= Sastar Temple, Kannangarakkudi =

Sastar Temple is a Hindu temple dedicated to the deity Aiyanar, located at Kannangarakkudi in Pudukkottai district in Tamil Nadu, India.

==Location==
This temple is located at Kannangarakkudi at a distance of 16 km from Thirumayam.

==Presiding deity==
The presiding deity is known as Sastar. He is found with his consorts Purna and Pushkala. This temple has artha mandapa, maha mandapa and sanctum sanctorum. In 1954 and 1996 the Kumbhabhishekham of this temple took place.

==Speciality==
This temple is meant for a devotee who was named as Kannan.
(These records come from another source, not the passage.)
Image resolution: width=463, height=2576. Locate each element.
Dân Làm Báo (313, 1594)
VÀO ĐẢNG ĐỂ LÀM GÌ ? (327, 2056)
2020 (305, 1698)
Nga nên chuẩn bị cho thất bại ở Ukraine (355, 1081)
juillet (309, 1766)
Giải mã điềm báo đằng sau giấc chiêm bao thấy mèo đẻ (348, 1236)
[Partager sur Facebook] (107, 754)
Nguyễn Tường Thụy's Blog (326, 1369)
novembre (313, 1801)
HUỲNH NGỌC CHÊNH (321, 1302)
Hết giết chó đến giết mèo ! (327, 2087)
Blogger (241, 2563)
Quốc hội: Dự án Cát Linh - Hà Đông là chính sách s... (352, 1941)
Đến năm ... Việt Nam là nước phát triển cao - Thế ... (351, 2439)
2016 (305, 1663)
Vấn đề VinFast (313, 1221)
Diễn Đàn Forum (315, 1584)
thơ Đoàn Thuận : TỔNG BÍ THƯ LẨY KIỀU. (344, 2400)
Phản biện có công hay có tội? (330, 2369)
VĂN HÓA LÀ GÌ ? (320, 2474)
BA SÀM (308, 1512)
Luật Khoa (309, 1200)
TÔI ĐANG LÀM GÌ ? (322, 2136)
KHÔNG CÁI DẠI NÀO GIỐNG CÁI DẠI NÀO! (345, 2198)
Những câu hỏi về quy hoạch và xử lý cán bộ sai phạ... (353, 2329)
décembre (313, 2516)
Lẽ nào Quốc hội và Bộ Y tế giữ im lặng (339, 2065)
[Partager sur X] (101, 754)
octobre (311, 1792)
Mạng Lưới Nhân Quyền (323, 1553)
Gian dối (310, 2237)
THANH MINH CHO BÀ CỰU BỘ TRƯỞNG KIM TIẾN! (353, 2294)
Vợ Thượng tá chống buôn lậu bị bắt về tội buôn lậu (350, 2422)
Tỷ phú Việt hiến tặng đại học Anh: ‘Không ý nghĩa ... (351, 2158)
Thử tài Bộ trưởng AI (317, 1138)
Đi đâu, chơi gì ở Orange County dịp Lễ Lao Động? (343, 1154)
Those who are affected by black magic and connected diseases would get cured, if they come over to this temple, made a halt for days to 48 days, took a holy bath in the tank and worshipped the deity.

==Worshipping time==
Pujas are held four times daily at Kalasanthi (8.00 a.m.), Uttchikkalam (noon 12.00), Sayaratchai (5.30 p.m.) and Arthajamam (8.00 p.m.). The temple is opened for worship from 6.00 a.m. to 12.30 p.m. and from 4.30 p.m. to 8.00 p.m. During the Tamil month of Panguni 10 day festival is held. Navaratri and Sivaratri are also held in a grand manner.